▶ [Written task]: Express the entries below as a JSON list of strings, with one string for each line and blank lines omitted.

═══ Provided records ═══

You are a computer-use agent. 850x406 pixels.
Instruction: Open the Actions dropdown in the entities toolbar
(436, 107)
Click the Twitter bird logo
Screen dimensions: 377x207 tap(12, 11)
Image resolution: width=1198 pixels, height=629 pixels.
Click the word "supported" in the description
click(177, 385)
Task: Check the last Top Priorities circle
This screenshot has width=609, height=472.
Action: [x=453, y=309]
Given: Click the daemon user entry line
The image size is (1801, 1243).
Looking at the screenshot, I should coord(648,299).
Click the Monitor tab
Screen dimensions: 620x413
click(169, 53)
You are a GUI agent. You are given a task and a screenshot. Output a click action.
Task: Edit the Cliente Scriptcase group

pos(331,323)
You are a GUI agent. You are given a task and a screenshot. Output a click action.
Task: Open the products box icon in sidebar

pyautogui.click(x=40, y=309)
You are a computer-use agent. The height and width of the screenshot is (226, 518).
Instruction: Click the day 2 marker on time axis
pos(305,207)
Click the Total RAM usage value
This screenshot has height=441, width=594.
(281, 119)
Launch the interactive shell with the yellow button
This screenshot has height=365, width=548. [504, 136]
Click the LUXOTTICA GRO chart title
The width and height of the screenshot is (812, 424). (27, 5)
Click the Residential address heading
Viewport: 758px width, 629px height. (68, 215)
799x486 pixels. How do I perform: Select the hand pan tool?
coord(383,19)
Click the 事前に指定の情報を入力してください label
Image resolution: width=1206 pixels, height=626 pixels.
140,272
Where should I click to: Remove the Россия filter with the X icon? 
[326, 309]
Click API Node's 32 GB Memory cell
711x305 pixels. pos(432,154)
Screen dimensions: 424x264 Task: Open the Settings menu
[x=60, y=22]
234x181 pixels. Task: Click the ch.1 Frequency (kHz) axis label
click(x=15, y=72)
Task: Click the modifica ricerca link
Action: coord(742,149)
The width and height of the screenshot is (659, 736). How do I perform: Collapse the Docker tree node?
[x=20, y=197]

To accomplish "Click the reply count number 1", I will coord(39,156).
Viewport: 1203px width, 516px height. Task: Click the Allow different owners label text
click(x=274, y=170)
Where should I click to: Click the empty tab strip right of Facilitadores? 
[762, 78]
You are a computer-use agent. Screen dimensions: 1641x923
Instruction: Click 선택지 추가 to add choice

═══

▶ [Full answer]:
[
  "You are a computer-use agent. 850x406 pixels.",
  "Instruction: Open the Actions dropdown in the entities toolbar",
  "(436, 107)",
  "Click the Twitter bird logo",
  "Screen dimensions: 377x207 tap(12, 11)",
  "Image resolution: width=1198 pixels, height=629 pixels.",
  "Click the word \"supported\" in the description",
  "click(177, 385)",
  "Task: Check the last Top Priorities circle",
  "This screenshot has width=609, height=472.",
  "Action: [x=453, y=309]",
  "Given: Click the daemon user entry line",
  "The image size is (1801, 1243).",
  "Looking at the screenshot, I should coord(648,299).",
  "Click the Monitor tab",
  "Screen dimensions: 620x413",
  "click(169, 53)",
  "You are a GUI agent. You are given a task and a screenshot. Output a click action.",
  "Task: Edit the Cliente Scriptcase group",
  "pos(331,323)",
  "You are a GUI agent. You are given a task and a screenshot. Output a click action.",
  "Task: Open the products box icon in sidebar",
  "pyautogui.click(x=40, y=309)",
  "You are a computer-use agent. The height and width of the screenshot is (226, 518).",
  "Instruction: Click the day 2 marker on time axis",
  "pos(305,207)",
  "Click the Total RAM usage value",
  "This screenshot has height=441, width=594.",
  "(281, 119)",
  "Launch the interactive shell with the yellow button",
  "This screenshot has height=365, width=548. [504, 136]",
  "Click the LUXOTTICA GRO chart title",
  "The width and height of the screenshot is (812, 424). (27, 5)",
  "Click the Residential address heading",
  "Viewport: 758px width, 629px height. (68, 215)",
  "799x486 pixels. How do I perform: Select the hand pan tool?",
  "coord(383,19)",
  "Click the 事前に指定の情報を入力してください label",
  "Image resolution: width=1206 pixels, height=626 pixels.",
  "140,272",
  "Where should I click to: Remove the Россия filter with the X icon? ",
  "[326, 309]",
  "Click API Node's 32 GB Memory cell",
  "711x305 pixels. pos(432,154)",
  "Screen dimensions: 424x264 Task: Open the Settings menu",
  "[x=60, y=22]",
  "234x181 pixels. Task: Click the ch.1 Frequency (kHz) axis label",
  "click(x=15, y=72)",
  "Task: Click the modifica ricerca link",
  "Action: coord(742,149)",
  "The width and height of the screenshot is (659, 736). How do I perform: Collapse the Docker tree node?",
  "[x=20, y=197]",
  "To accomplish \"Click the reply count number 1\", I will coord(39,156).",
  "Viewport: 1203px width, 516px height. Task: Click the Allow different owners label text",
  "click(x=274, y=170)",
  "Where should I click to: Click the empty tab strip right of Facilitadores? ",
  "[762, 78]",
  "You are a computer-use agent. Screen dimensions: 1641x923",
  "Instruction: Click 선택지 추가 to add choice"
]